WHAT TO PRODUCE: Return the lines of the records from the line with "Click the zoom slider handle" up to and including the line with "coord(598,364)", unchanged and without the pictures.

SUPPLIED ENTRIES:
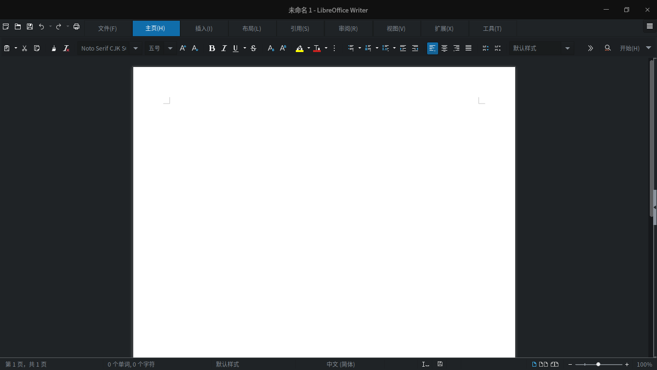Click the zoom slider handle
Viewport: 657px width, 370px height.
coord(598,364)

---

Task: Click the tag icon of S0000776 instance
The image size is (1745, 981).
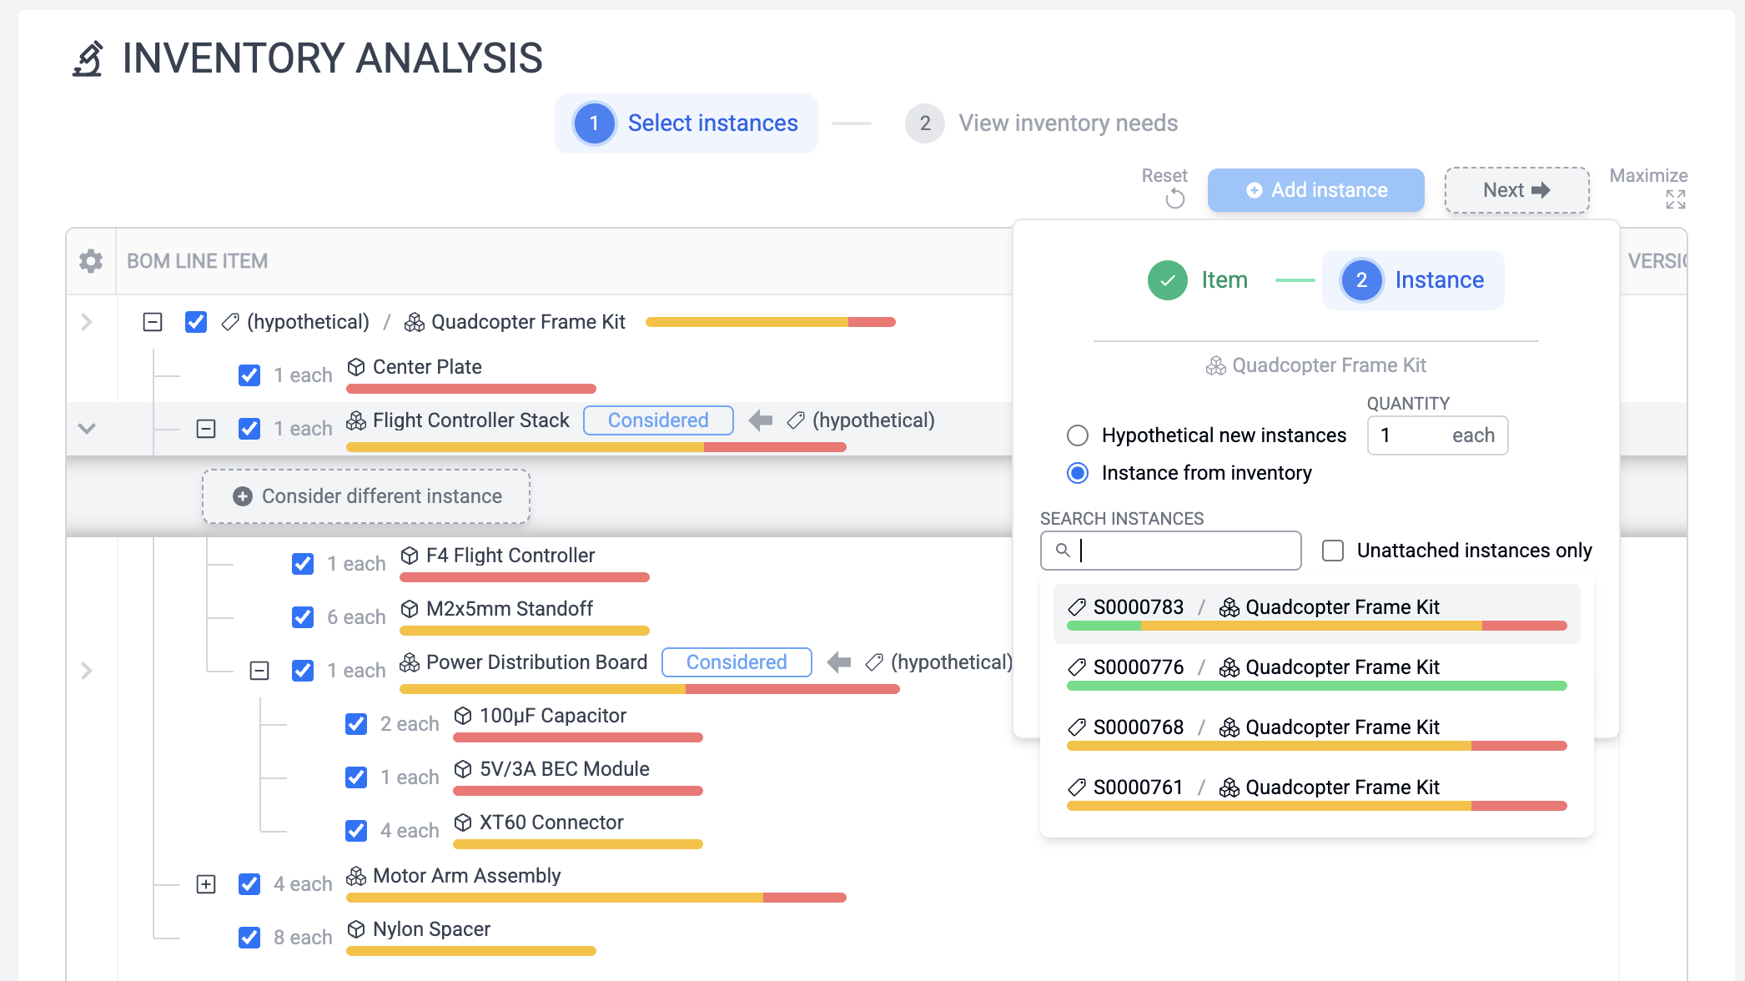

REPLY TO THE TASK:
Click the zoom slider handle
Viewport: 657px width, 370px height.
coord(598,364)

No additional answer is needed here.